[Stored data entries]
>>>

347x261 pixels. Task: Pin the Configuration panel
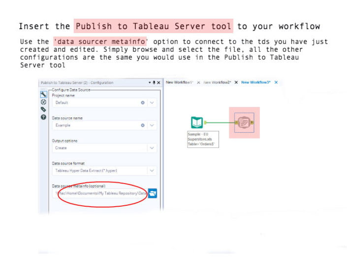(x=154, y=82)
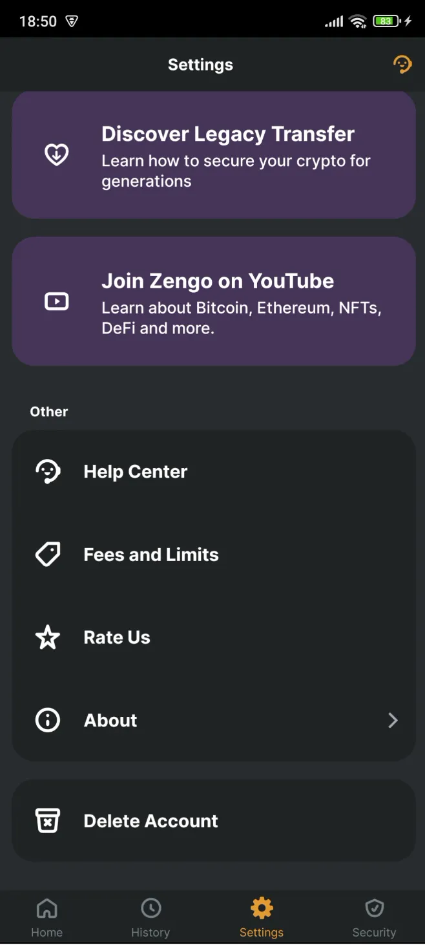Check the battery level indicator
The width and height of the screenshot is (425, 945).
pyautogui.click(x=384, y=20)
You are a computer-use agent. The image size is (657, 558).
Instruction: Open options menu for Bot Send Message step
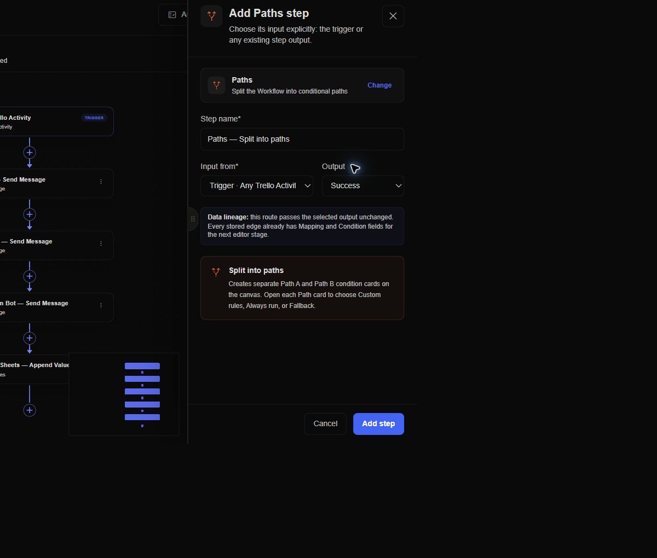[x=101, y=305]
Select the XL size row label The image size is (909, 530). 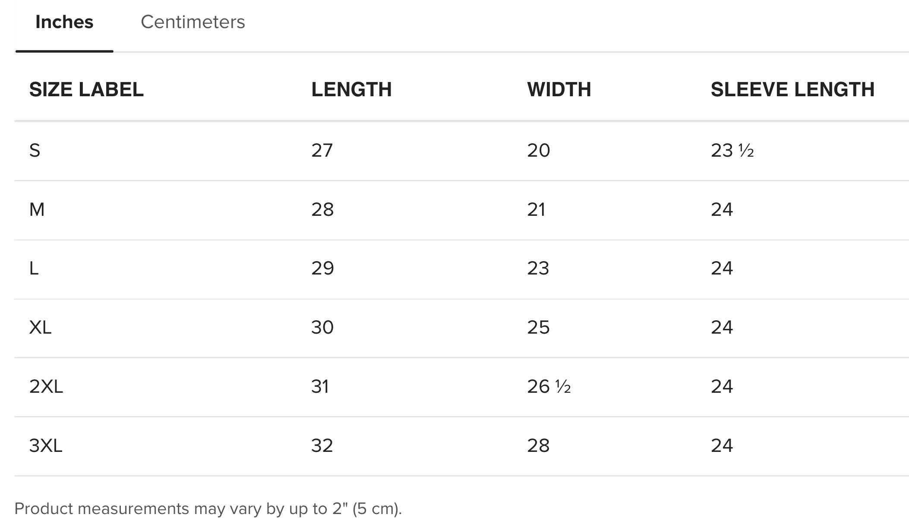click(x=41, y=328)
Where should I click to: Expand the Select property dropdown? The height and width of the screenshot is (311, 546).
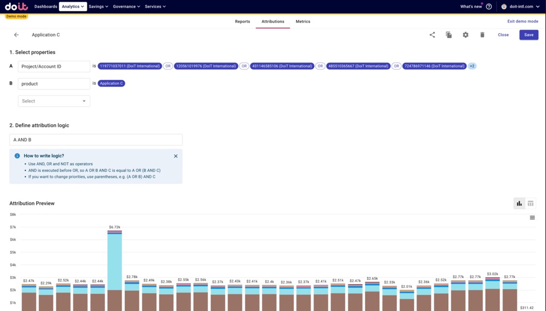54,101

<<<

Exercise: Beginning with the line that contains "Where should I", reproduce every line through the end of the records above exactly, leaving pictures out.

Solution to the exercise:
Where should I click to: Expand the Select property dropdown? The height and width of the screenshot is (311, 546).
54,101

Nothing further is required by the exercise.